Volkswagen will unter dem Druck des Dieselskandals und schärferer CO2-Vorgaben in der EU in den kommenden Jahren mit hohem Tempo das Angebot an Elektroautos ausbauen. Zugleich werden digitale Dienste und selbstfahrende Autos entwickelt, sodass VW-Chef Matthias Müller von einer "Transformation vom Autobauer zum Anbieter nachhaltiger Mobilität" spricht. Getrieben wird VW dabei nicht nur von den altbekannten Rivalen wie BMW, Daimler oder Renault, sondern auch von der erstarkenden Konkurrenz aus der amerikanischen IT-Welt - allen voran der Elektroautopionier Tesla. Dessen Chef Elon Musk machte den deutschen Autobossen vor, wovon diese lange die Finger ließen: Er bot schicke Autos mit Riesenbatterien und langer Reichweite an, mit Erfolg. Lange wurde er in der Branche belächelt, weil er nur Verlust einfuhr. Doch auch das ist vorbei. Im dritten Quartal verdoppelte Tesla den Umsatz auf 2,3 Milliarden Dollar und machte 22 Millionen Dollar Gewinn. Es soll keine Eintagsfliege bleiben, wie Musk ankündigte.

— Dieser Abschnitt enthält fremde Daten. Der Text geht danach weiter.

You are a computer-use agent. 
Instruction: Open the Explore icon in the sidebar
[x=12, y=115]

Von Juli bis September verdiente das Wolfsburger Zwölf-Marken-Imperium 2,3 Milliarden Euro, nachdem im Vorjahr wegen der ersten Rückstellungen für die Kosten der Diesel-Affäre ein Verlust von 1,7 Milliarden Euro zu Buche gestanden hatte. Per Ende September lag der Gewinn mit 5,8 Milliarden Euro 48 Prozent über dem Vorjahresstand. Der Umsatz verharrte bei 160 Milliarden Euro. VW traut sich nun im Gesamtjahr einen Erlös wie 2015 von gut 200 Milliarden Euro zu.

Doch die Achillesferse bleibt die Hauptmarke Volkswagen, die die größte Last bei der Bewältigung der Abgaskrise trägt. Während die Sportwagentochter Porsche im abgelaufenen Quartal eine branchenweite Spitzenrendite von mehr als 18 Prozent einfuhr und die Premiummarke Audi neun Prozent schaffte, dümpelte das Flaggschiff bei 1,5 Prozent herum. Der operative Gewinn brach im dritten Quartal noch stärker ein als von Analysten befürchtet: um 55 Prozent auf 363 Millionen Euro. Als Grund nennt VW unter anderem "höhere Vermarktungskosten infolge der Abgasthematik".

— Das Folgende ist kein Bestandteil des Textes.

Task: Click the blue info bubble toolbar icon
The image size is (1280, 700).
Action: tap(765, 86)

Die Zahlen liefern im Streit um den Spar- und Investitionsplan VW-Markenchef Herbert Diess mehr Argumente. Der ehemalige BMW-Manager will die schon lange schwächelnde Kernmarke auf Effizienz trimmen. Bis 2020 peilt er Insidern zufolge eine Rendite von vier Prozent an. Das geht nicht ohne Personalabbau in der rund 200.000 Mitarbeiter großen Belegschaft. Der mächtige Betriebsratschef Bernd Osterloh will das so weit wie möglich in Grenzen halten.

Der Konzern musste die Rückstellungen für die Kosten von "Dieselgate" wegen Belastungen bei der Tochter Audi, die die manipulierten Drei-Liter-Motoren in Ordnung bringen muss, abermals erhöhen. Sie wurden um rund 400 Millionen auf 18,2 Milliarden Euro aufgestockt. Analysten rechnen mit Gesamtkosten über mehrere Jahre verteilt von bis zu 35 Milliarden Euro. Doch mit dem 15 Milliarden Euro teuren Vergleich zur Entschädigung der rund 475.000 betroffenen Kunden sowie Händlern und Behörden in den USA ist der Wolfsburger Autobauer einen großen Schritt weiter. "Der größte Brocken ist damit weg", sagte LBBW-Analyst Biller. Damit werde es wieder leichter für VW, über Anleihen frisches Geld aufzunehmen, womöglich noch in diesem Jahr. Wegen der Ungewissheit der Anleger über die Dieselgate-Kosten hätte der Konzern für einige Zeit relativ hohe Zinsen bieten müssen. Das Vertrauen kehrt nach Einschätzung Billers jedoch zurück. "Der VW-Konzern ist nicht so angeschlagen, dass er als Bittsteller auftreten muss."